INFORMATION ▸
========
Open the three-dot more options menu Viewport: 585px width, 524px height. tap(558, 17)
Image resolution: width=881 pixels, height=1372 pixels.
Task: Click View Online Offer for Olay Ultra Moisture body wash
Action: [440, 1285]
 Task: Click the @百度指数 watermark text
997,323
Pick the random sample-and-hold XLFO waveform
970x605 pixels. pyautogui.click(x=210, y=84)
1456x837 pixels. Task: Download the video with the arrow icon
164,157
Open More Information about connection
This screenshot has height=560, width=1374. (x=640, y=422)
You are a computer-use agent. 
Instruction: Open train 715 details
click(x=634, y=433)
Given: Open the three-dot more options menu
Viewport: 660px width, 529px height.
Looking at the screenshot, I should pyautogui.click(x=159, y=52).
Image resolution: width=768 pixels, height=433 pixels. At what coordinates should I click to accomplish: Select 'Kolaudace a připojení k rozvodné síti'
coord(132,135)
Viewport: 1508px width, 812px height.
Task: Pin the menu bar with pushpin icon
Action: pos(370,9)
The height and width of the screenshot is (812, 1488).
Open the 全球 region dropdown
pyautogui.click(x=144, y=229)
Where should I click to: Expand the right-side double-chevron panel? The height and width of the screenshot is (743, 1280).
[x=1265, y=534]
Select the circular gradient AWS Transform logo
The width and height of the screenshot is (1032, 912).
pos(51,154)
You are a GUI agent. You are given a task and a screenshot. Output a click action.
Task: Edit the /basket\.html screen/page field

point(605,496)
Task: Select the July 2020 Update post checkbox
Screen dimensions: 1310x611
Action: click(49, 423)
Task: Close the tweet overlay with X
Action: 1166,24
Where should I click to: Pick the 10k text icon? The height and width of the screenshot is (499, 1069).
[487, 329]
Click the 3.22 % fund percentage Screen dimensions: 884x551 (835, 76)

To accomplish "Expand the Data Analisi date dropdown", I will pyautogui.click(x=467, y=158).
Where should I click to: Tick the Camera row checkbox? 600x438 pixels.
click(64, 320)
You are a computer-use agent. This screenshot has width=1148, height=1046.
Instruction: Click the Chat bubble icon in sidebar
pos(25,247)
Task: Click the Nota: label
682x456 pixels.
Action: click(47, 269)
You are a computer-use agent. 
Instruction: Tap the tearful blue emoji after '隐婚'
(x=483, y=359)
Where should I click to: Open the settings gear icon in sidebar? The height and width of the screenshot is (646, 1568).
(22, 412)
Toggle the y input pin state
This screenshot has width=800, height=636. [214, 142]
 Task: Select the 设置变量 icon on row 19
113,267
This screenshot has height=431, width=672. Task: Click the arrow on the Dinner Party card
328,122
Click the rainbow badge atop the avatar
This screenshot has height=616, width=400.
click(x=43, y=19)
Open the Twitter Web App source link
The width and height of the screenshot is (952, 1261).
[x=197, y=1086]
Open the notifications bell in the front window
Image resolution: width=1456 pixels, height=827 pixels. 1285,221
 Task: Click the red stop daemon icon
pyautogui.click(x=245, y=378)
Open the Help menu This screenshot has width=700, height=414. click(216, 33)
========
WORK ORDER ▸ Write the entries again, exactly as they stand.

WRITTEN RESPONSE ▸
Open the three-dot more options menu Viewport: 585px width, 524px height. tap(558, 17)
Image resolution: width=881 pixels, height=1372 pixels.
Task: Click View Online Offer for Olay Ultra Moisture body wash
Action: [440, 1285]
 Task: Click the @百度指数 watermark text
997,323
Pick the random sample-and-hold XLFO waveform
970x605 pixels. pyautogui.click(x=210, y=84)
1456x837 pixels. Task: Download the video with the arrow icon
164,157
Open More Information about connection
This screenshot has height=560, width=1374. (x=640, y=422)
You are a computer-use agent. 
Instruction: Open train 715 details
click(x=634, y=433)
Given: Open the three-dot more options menu
Viewport: 660px width, 529px height.
Looking at the screenshot, I should pyautogui.click(x=159, y=52).
Image resolution: width=768 pixels, height=433 pixels. At what coordinates should I click to accomplish: Select 'Kolaudace a připojení k rozvodné síti'
coord(132,135)
Viewport: 1508px width, 812px height.
Task: Pin the menu bar with pushpin icon
Action: pos(370,9)
The height and width of the screenshot is (812, 1488).
Open the 全球 region dropdown
pyautogui.click(x=144, y=229)
Where should I click to: Expand the right-side double-chevron panel? The height and width of the screenshot is (743, 1280).
[x=1265, y=534]
Select the circular gradient AWS Transform logo
The width and height of the screenshot is (1032, 912).
pos(51,154)
You are a GUI agent. You are given a task and a screenshot. Output a click action.
Task: Edit the /basket\.html screen/page field

point(605,496)
Task: Select the July 2020 Update post checkbox
Screen dimensions: 1310x611
Action: click(49, 423)
Task: Close the tweet overlay with X
Action: 1166,24
Where should I click to: Pick the 10k text icon? The height and width of the screenshot is (499, 1069).
[487, 329]
Click the 3.22 % fund percentage Screen dimensions: 884x551 (835, 76)

To accomplish "Expand the Data Analisi date dropdown", I will pyautogui.click(x=467, y=158).
Where should I click to: Tick the Camera row checkbox? 600x438 pixels.
click(64, 320)
You are a computer-use agent. This screenshot has width=1148, height=1046.
Instruction: Click the Chat bubble icon in sidebar
pos(25,247)
Task: Click the Nota: label
682x456 pixels.
Action: click(47, 269)
You are a computer-use agent. 
Instruction: Tap the tearful blue emoji after '隐婚'
(x=483, y=359)
Where should I click to: Open the settings gear icon in sidebar? The height and width of the screenshot is (646, 1568).
(22, 412)
Toggle the y input pin state
This screenshot has width=800, height=636. [214, 142]
 Task: Select the 设置变量 icon on row 19
113,267
This screenshot has height=431, width=672. Task: Click the arrow on the Dinner Party card
328,122
Click the rainbow badge atop the avatar
This screenshot has height=616, width=400.
click(x=43, y=19)
Open the Twitter Web App source link
The width and height of the screenshot is (952, 1261).
[x=197, y=1086]
Open the notifications bell in the front window
Image resolution: width=1456 pixels, height=827 pixels. 1285,221
 Task: Click the red stop daemon icon
pyautogui.click(x=245, y=378)
Open the Help menu This screenshot has width=700, height=414. click(216, 33)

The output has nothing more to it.